The number of GO nodes obtained from the statistical enrichment analysis is huge (about 1,000), and the redundancy is high. We perform semantic similarity analysis on the GO term set to remove the redundant nodes by REVIGO (25), in which we choose the father GO node as the representative node in each cluster with SimRel equals 0.4. After semantic similarity analysis, the number of GO nodes is about 200 to 300, and there are many duplicates of the genes between some GO nodes. To solve this problem, we calculate the repetitive rate for any two GO nodes, and we construct gene repetitive rate matrix, which is symmetric. We preliminarily filter the completely covered GO nodes, take 0.8 as the threshold of repetitive rate and merge the nodes, and recalculate the gene repetitive rate and repeat the above process. After screening twice, the number of nodes in the GO term set reduces to about 80–150. For example, in Pollen dataset, after GO functional enrichment analysis and semantic similarity analysis, GO:0033554 (cellular response to stress) contains 810 genes, GO:0070498 (interleukin-1-mediated signaling pathway) contains 46 genes, and the gene repetitive rate between the two GO terms is 1, so GO:0070498 is filtered and GO:0033554 is reserved. After all GO nodes with gene repetitive rate of 1 are filtered, GO terms are screened twice with the gene repetitive rate of 0.8; for example, GO:0045202 (synapse) contains 10 genes, GO:0048519 (negative regulation of BP) contains 119 genes, there are nine genes in the intersection of the two terms, and the repetitive rate is 0.9 > 0.8, so GO:0045202 and GO:0048519 are combined into a new functional feature node.

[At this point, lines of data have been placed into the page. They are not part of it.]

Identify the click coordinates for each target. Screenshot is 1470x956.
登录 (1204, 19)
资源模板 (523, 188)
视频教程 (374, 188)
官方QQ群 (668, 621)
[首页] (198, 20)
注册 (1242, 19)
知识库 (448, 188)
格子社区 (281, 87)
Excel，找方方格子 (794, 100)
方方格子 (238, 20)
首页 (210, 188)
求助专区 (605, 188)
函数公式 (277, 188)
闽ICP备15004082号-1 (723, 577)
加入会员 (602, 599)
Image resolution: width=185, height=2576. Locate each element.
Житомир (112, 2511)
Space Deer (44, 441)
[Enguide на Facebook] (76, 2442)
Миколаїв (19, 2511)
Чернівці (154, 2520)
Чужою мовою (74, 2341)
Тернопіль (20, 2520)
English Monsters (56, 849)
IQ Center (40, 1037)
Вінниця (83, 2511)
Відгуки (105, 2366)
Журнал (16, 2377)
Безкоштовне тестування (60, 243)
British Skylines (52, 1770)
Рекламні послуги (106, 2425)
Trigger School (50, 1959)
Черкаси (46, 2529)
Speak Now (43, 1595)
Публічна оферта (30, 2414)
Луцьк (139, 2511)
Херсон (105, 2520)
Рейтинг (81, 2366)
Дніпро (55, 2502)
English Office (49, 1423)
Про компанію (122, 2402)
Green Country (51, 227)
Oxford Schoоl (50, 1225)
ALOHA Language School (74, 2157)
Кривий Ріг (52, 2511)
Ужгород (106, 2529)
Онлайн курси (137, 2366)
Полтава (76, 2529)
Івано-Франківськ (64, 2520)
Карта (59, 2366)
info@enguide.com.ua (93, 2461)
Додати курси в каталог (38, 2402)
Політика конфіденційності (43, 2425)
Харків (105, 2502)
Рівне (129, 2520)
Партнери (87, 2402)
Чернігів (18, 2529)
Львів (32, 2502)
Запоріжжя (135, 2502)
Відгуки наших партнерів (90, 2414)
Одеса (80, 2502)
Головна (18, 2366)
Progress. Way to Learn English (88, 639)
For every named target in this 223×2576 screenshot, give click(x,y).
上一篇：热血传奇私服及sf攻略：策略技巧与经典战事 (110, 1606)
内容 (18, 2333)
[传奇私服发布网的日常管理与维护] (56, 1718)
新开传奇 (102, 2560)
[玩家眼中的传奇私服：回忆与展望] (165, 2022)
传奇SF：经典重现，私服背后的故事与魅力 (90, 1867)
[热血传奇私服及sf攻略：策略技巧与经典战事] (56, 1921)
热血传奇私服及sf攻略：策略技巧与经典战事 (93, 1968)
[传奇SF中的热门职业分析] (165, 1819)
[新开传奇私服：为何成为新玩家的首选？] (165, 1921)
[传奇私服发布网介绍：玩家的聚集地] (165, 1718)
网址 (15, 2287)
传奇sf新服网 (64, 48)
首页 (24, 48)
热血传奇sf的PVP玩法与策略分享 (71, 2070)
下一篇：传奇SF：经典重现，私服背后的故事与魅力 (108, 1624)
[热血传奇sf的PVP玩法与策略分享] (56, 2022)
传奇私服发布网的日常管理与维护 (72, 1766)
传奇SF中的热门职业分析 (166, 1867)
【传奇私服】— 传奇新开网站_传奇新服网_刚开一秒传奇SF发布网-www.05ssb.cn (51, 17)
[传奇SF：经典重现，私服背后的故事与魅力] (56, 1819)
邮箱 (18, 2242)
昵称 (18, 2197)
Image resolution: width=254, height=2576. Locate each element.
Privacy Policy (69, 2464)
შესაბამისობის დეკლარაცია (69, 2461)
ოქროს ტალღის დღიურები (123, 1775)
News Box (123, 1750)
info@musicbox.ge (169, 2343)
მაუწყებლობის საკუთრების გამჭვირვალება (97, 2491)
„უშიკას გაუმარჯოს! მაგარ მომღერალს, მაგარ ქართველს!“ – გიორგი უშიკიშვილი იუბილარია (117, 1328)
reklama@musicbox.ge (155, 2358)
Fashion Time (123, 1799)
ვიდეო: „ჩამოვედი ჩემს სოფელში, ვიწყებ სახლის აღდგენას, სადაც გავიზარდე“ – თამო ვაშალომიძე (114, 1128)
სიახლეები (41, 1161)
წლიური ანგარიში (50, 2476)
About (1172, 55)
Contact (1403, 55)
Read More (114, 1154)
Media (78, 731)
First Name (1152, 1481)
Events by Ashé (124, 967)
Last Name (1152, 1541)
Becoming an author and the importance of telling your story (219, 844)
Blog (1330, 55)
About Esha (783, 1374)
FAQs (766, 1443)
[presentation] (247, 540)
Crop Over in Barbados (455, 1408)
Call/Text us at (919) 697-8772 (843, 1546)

We perform feature extraction on each functional feature matrix by applying KPCA. The proportion of principal components to be retained is different according to different levels of sample sets (Figure 2B). In the four small sample datasets of Pollen, Goolam, Patel, and Biase [numsample ∈ (0,1000)], we choose 40% principal component retention ratio; and in larger sample datasets, such as Klein dataset [numsample ∈ (1000,3000], we choose 60% principal component retention ratio, and in datasets with a sample size greater than 3,000, such as Zeisel dataset [numsample ∈ (1000,3000)], we use 80% of the principal component retention ratio to reduce the dimension of gene expression matrix of each functional feature matrix.
Figure 2 (A) The clustering effect comparison of SC3, SSC, SIMLR, CORR, SinNLRR, Seurat, SSSC, and S3C2 on four datasets. (B) Line graph of retention rate based on adjusted Rand index (ARI). (C) Comparison of ARI values between K-means and agglomerative hierarchical clustering based on FEGFS.
After the above three steps of processing, we integrate all the processed functional feature matrices into a feature matrix and use it for downstream analysis (Figure 1).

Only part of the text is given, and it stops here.